Use sync when: - Writing simple scripts - Operations are infrequent - Working with synchronous frameworks - Simplicity is more important than performance

Use async when: - Building async applications (FastAPI, aiohttp) - Performing many I/O operations - Need high concurrency - Want better resource utilization

Basic Async Usage

All path classes support async methods with the a_ prefix:

import asyncio
from panpath import PanPath

async def main():
    path = PanPath("s3://bucket/file.txt")

    # Async operations use a_ prefix
    await path.a_write_text("Content")
    content = await path.a_read_text()
    exists = await path.a_exists()

asyncio.run(main())

Parallel Operations

import asyncio
from panpath import PanPath

async def download_all(uris: list[str]):
    paths = [PanPath(uri) for uri in uris]

    # Download concurrently using async methods
    contents = await asyncio.gather(*[p.a_read_text() for p in paths])

    return contents

uris = [
    "s3://bucket/file1.txt",
    "s3://bucket/file2.txt",
    "s3://bucket/file3.txt",
]

asyncio.run(download_all(uris))

Async Context Managers

import asyncio
from panpath import PanPath

async def process_file():
    path = PanPath("gs://bucket/data.txt")

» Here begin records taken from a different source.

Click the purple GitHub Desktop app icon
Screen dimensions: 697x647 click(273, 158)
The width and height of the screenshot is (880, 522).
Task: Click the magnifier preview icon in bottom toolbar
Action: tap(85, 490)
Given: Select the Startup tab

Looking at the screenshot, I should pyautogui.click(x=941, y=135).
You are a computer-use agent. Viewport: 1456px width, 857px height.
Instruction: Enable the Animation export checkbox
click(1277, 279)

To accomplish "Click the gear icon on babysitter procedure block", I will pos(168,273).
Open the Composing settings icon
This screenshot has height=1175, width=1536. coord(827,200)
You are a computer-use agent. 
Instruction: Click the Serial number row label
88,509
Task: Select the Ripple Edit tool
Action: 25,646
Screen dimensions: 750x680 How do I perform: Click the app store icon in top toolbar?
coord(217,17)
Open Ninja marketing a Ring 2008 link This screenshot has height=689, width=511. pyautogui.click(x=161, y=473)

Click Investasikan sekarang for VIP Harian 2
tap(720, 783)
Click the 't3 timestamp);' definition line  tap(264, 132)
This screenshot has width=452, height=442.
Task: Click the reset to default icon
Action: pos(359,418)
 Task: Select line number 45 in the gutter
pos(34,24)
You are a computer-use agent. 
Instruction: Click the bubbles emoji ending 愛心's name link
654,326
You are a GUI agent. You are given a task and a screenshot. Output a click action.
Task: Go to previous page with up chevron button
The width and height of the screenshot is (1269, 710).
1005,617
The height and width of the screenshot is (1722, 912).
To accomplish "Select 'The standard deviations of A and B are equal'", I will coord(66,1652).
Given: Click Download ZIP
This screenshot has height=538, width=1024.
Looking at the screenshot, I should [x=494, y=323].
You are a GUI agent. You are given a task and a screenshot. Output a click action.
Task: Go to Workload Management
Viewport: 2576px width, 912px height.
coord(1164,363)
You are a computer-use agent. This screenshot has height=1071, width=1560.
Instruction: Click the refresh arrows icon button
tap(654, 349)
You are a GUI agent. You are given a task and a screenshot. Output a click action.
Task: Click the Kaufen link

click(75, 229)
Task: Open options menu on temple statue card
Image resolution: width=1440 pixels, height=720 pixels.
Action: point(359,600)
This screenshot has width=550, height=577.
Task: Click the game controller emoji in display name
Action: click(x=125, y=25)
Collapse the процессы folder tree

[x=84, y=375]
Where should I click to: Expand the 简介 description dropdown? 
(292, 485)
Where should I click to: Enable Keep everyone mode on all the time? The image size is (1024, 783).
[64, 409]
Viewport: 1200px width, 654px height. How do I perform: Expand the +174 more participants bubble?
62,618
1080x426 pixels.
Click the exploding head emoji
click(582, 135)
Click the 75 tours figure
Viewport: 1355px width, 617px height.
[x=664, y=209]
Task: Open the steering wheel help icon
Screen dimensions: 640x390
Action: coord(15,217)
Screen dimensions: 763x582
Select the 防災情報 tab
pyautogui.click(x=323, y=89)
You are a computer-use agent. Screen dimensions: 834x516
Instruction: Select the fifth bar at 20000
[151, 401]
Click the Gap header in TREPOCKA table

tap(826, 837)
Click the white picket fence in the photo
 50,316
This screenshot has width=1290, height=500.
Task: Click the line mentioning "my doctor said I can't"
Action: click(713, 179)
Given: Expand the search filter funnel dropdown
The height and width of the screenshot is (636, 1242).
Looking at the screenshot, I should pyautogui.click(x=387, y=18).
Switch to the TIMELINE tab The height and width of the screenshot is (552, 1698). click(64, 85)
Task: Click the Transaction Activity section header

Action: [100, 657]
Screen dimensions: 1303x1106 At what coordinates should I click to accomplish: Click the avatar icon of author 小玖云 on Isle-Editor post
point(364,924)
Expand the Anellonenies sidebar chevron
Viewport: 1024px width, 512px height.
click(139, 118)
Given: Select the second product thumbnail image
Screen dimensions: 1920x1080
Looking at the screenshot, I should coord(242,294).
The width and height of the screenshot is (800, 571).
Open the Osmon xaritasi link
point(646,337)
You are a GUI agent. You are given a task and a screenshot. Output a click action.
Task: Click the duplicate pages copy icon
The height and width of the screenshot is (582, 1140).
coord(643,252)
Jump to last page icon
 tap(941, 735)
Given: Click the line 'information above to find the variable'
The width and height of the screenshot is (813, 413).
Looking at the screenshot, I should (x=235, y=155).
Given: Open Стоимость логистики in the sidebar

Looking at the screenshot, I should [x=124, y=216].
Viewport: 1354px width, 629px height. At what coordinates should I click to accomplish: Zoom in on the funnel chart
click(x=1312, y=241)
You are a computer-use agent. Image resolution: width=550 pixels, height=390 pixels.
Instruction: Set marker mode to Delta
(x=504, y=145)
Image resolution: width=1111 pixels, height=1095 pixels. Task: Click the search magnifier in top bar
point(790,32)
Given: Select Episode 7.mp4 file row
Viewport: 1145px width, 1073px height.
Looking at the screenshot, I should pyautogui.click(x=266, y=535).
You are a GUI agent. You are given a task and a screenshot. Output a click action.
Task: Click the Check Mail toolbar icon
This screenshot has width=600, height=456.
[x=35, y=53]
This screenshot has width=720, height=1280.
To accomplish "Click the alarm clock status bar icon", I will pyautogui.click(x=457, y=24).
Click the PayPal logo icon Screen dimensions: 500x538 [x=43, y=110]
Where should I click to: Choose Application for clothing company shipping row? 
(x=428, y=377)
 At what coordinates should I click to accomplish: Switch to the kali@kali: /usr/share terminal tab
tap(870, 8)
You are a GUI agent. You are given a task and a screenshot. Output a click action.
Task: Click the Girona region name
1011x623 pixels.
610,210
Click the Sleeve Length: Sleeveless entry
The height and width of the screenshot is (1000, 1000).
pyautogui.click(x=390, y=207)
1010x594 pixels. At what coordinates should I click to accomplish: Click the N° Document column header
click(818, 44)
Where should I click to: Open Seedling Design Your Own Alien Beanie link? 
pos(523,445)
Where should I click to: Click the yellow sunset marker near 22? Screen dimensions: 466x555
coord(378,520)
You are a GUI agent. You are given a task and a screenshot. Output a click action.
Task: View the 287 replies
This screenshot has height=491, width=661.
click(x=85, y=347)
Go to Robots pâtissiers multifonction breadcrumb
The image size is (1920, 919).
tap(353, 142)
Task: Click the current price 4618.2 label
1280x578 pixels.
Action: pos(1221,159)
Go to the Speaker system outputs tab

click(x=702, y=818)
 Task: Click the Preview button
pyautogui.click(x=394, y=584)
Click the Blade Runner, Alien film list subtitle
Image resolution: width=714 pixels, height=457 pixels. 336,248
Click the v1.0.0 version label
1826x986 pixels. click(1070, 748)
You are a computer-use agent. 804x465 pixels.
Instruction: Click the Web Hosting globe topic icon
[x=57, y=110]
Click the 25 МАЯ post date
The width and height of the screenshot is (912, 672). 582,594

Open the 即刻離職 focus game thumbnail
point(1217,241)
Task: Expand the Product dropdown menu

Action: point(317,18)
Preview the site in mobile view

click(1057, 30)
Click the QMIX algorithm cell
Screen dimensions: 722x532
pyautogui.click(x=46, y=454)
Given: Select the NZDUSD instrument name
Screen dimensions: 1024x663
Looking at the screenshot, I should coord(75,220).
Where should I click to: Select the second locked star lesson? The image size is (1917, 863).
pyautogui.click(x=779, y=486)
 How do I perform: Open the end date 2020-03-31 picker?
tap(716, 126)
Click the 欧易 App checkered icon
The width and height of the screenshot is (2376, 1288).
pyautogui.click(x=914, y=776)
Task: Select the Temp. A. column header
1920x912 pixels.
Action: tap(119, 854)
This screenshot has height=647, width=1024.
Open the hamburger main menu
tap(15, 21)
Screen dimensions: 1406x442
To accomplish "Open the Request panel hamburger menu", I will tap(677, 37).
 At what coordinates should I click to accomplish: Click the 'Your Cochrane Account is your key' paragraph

    # Use a_open for async file operations
    async with path.a_open("r") as f:
        async for line in f:
            print(line.strip())

asyncio.run(process_file())

Advanced File Handle Operations

For cloud storage providers (S3, GCS, Azure), async file handles support advanced positioning methods:

Seek and Tell

The seek() and tell() methods allow you to control the file position during async operations:

import asyncio
from panpath import PanPath

async def read_partial_file():
    path = PanPath("s3://bucket/large-file.txt")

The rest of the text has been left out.